Gartner-Report: ”Bring Your Own Device: The Facts and the Future”

Die derzeit aktuellste Studie zum Thema Bring your own Device (BYOD) wurde von der Unternehmensberatung Gartner im Mai 2013 veröffentlicht. Die Analysten haben hierfür weltweit CIOs von großen Unternehmen nach ihrer Meinung und dem Potenzial zum BYOD-Trend und -Maßnahmen befragt. Wichtige Erkenntnisse der Studie sind:

  • 38 Prozent der Befragten rechnen damit, dass sie im Jahr 2016 keine (mobilen) Endgeräte mehr für ihre Angestellten beschaffen müssen.
  • In mittleren und großen Unternehmen sind BYOD-Programme derzeit schon weiter verbreitet als in kleineren Unternehmen.
  • Gerade kleinen Unternehmen bietet BYOD jedoch die Möglichkeit, ohne große Investitionen mobiles Arbeiten zu unterstützen.
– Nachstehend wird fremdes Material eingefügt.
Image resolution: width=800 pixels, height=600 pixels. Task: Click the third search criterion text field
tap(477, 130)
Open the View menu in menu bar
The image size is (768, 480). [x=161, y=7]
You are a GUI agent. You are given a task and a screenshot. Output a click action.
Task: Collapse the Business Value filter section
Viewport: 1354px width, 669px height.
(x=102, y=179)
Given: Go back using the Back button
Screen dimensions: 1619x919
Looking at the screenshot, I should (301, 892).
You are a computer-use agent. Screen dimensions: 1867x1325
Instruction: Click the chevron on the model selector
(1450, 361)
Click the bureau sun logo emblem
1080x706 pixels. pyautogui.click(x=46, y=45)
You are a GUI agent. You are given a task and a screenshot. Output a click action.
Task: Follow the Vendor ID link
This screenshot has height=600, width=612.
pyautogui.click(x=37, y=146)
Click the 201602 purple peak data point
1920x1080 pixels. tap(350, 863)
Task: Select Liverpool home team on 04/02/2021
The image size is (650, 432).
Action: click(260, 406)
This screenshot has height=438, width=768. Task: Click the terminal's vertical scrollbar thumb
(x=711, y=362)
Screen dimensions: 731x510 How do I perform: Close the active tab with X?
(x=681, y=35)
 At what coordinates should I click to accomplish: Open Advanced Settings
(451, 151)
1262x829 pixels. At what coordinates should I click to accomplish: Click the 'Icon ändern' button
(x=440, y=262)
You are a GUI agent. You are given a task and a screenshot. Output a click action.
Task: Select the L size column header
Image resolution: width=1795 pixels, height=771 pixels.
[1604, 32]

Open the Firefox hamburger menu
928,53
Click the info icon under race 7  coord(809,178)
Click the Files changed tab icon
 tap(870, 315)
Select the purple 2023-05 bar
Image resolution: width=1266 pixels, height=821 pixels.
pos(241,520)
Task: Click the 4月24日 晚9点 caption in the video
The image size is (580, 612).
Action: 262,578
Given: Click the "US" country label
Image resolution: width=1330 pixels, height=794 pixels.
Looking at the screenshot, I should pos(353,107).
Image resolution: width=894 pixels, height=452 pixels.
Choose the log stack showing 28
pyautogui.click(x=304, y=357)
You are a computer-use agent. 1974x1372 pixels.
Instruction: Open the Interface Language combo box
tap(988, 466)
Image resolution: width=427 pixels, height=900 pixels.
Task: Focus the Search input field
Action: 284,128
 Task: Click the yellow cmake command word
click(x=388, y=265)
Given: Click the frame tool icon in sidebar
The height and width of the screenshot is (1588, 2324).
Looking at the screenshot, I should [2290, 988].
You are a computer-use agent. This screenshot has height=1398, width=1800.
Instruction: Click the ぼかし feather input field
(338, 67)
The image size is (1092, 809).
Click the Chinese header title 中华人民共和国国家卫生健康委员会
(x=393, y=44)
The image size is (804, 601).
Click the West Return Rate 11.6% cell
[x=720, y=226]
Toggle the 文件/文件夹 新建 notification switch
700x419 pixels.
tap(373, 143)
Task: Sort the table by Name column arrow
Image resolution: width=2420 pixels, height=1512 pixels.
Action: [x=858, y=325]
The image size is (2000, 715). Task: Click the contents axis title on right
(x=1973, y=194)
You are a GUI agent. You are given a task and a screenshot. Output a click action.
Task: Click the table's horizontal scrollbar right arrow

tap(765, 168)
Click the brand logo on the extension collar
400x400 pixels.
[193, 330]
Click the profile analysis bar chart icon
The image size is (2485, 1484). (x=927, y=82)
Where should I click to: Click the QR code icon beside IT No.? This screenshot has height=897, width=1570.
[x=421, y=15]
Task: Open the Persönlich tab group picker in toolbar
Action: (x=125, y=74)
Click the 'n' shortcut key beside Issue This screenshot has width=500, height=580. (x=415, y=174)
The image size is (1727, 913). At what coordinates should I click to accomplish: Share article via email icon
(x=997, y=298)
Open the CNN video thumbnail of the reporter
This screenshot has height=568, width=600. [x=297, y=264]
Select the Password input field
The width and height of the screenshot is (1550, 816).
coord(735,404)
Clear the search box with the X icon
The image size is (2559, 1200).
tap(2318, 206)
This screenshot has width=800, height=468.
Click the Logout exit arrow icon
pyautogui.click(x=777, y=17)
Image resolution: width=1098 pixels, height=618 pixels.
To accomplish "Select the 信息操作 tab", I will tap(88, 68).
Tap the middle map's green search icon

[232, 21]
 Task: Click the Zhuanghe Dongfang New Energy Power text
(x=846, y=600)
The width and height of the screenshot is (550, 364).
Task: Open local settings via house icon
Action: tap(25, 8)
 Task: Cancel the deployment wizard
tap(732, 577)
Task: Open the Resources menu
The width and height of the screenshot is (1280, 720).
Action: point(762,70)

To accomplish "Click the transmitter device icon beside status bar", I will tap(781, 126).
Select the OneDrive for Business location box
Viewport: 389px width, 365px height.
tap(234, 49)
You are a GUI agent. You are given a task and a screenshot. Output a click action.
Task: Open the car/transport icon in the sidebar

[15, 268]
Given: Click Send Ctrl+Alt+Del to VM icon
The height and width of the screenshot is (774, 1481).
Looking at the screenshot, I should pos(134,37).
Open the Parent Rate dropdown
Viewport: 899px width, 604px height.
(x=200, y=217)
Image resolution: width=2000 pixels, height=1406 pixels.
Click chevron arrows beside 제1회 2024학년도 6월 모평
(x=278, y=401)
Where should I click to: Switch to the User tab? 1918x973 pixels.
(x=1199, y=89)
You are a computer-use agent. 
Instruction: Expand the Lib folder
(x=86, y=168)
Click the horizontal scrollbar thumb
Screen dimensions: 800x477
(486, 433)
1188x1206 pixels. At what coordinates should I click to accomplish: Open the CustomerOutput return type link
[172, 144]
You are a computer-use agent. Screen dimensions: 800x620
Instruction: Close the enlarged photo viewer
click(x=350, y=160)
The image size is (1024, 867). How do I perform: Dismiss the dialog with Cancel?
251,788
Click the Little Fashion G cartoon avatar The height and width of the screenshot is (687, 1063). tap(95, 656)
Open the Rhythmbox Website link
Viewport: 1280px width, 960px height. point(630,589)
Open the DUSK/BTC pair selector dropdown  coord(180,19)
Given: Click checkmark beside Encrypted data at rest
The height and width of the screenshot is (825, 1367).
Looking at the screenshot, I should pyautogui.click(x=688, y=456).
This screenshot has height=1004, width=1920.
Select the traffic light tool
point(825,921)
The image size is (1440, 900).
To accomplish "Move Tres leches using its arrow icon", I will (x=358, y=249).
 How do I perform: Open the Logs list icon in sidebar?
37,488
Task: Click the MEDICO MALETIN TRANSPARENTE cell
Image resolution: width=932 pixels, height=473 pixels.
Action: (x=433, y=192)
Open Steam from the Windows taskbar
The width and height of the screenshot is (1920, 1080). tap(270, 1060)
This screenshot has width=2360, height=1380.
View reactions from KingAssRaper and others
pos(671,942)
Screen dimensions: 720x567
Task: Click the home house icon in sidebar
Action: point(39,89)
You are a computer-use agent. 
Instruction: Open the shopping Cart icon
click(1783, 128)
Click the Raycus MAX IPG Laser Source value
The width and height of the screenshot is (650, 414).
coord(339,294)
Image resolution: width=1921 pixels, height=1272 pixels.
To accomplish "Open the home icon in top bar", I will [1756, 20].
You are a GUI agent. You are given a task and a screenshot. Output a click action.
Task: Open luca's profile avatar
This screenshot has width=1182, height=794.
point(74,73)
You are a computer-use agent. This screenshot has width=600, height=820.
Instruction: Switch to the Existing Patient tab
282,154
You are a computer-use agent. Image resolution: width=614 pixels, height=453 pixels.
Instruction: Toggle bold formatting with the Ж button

Ein Beachtliches Ergbnis der Auswertung ist auch, dass in den USA mehr als doppelt so viele Unternehmen BYOD-Maßnahmen wie in europäischen Ländern unterstützen. Sogar Länder wie Indien, China und Brasilien liegen bei der BYOD-Umsetzung weit vor Europa. Unabhängig davon, ob die Verwendung eigener Devices am Arbeitsplatz erlaubt ist, scheint ein Großteil der Mitarbeiter nach seinen Geräten süchtig zu sein. So geben 86 Prozent der Befragten an, dass sie ihre privaten Geräte Tag und Nacht für die Arbeit verwenden – 44 Prozent sogar während der Mahlzeiten. Daneben erachten sich 20 Prozent der Studienteilnehmer als "Fast-Workaholic", 15 Prozent nehmen ihre Geräte mit in den Urlaub, und für sieben Prozent gibt es nach eigenen Angaben keine Trennung mehr zwischen Arbeits- und Privatleben.